No mundo espiritual não existem padrões e regras porque não existe individualismo, ou seja, cada um experimenta a sua individualidade pelo seu caminho. Apenas uma coisa existe no Universo e ela é genérica: o Amor. Só o amor é comum a todos os espíritos e, por conseguinte o amar. Assim sendo os espíritos vivem pela consciência amorosa que possuem e não por padrões ditados por quem quer que seja, inclusive Deus.

Portanto, para se viver a natureza espiritual é preciso ligar-se sempre ao amor e não a regras de comportamento. Este é o segundo aspecto que precisa ser reformado por aquele que pretende aproveitar a oportunidade da encarnação que está tendo.

A terceira característica diferente entre as naturezas é que a humana é individualista enquanto que a espiritual é universalista. A natureza humana está sempre buscando o seu bem individual enquanto que a espiritual está sempre buscando viver para o próximo, para servir o próximo sem intencionalidade alguma.

A natureza espiritualista é completamente livre de paixões individualizadas e, portanto, sem desejos a serem satisfeitos. O único objetivo da natureza espiritual é servir incondicionalmente ao próximo. Já a natureza humana é apegada a paixões que geram vontades. Ela não consegue lidar com os elementos da existência carnal sem gerar uma paixão individual. Mesmo no tocante ao relacionamento com as coisas divinas, a natureza humana está sempre pensando em si primeiro.

Por exemplo, vocês vieram aqui para evoluírem, para adquirir conhecimento para a sua evolução ou para servir ao próximo? Claro que foi para si, para ganhar. É este egoísmo de querer para si, mesmo que seja a elevação espiritual, que caracteriza a natureza humana.

Aquele que vivesse na essência espiritual viria aqui sem planejar, sem desejar, mas porque Deus o trouxe. Estaria aqui participando desta conversa com a consciência amorosa, ou seja, emanando amor e não prestando atenção em regras e normas para sua evolução. Enquanto aqui permanecesse não esperaria receber nada, mas estaria sempre voltado a expandir o amor para servir ao próximo.

Estes são os três elementos que levaram Paulo e o Espírito da Verdade a nos dizer que o que a característica humana deseja é contrária ao que a característica espiritual quer. Esta constatação precisa ficar bem clara para aqueles que pretendem realizar a elevação espiritual, pois não adianta se buscar a vida espiritual na natureza humana, ou seja, com prazer, com regras e normas e com individualismo.
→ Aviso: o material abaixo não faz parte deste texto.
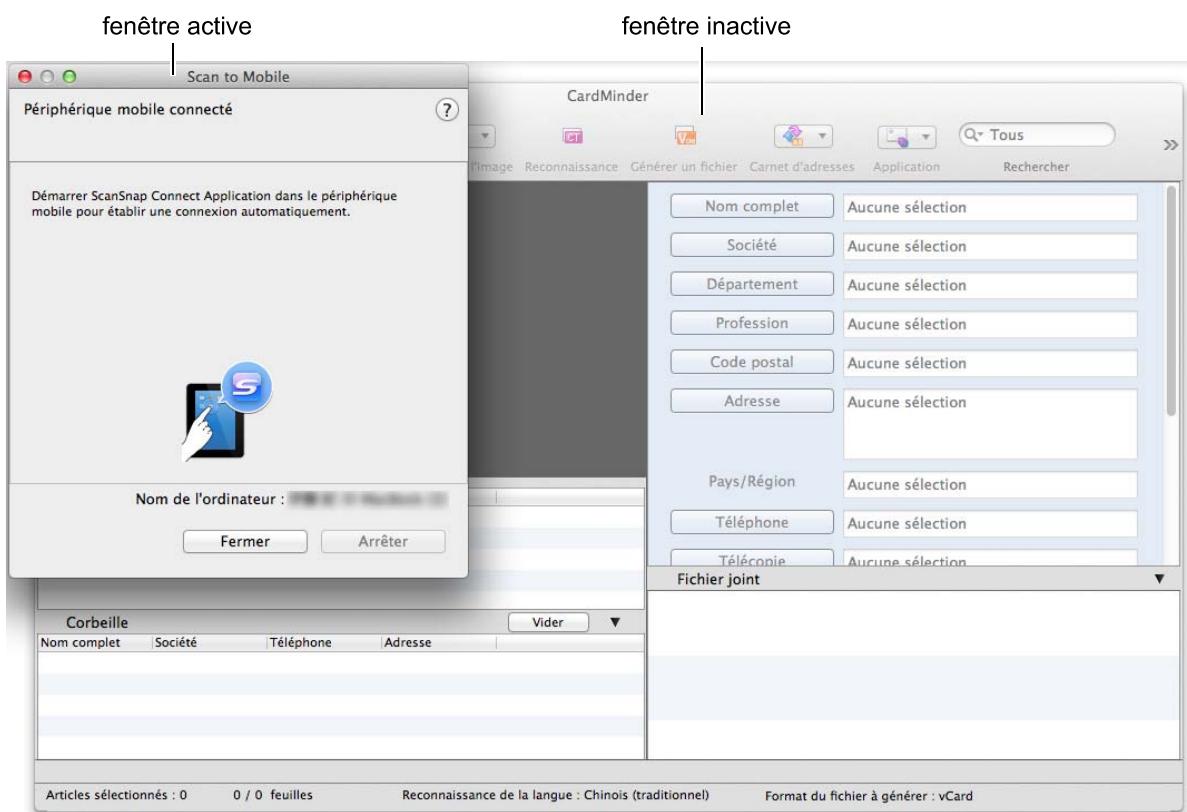1187x812 pixels.
Task: Collapse the Fichier joint panel triangle
Action: (x=1159, y=578)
É preciso buscá-la com a natureza espiritual: com o espiritualismo, que se traduz pela felicidade incondicional, que é fruto da consciência amorosa da ação, e pelo universalismo, se doar ao próximo.

Resumindo para deixar bem clara esta questão da busca da elevação espiritual: não se trata do que se faz, mas de como se faz, para que se faz. O ato, a ação, não é por si só atributo de elevação ou não. O que pode ser considerado como atributo de elevação espiritual é a base da ação: a intencionalidade com que se vivencia cada acontecimento da existência.

Por isso, não importa se você passa o dia inteiro rezando ajoelhado no milho ou se freqüenta regularmente um local de ligação com Deus; se não tiver como fundamentos da sua existência o espiritualismo, a consciência amorosa e o universalismo, nada foi realizado.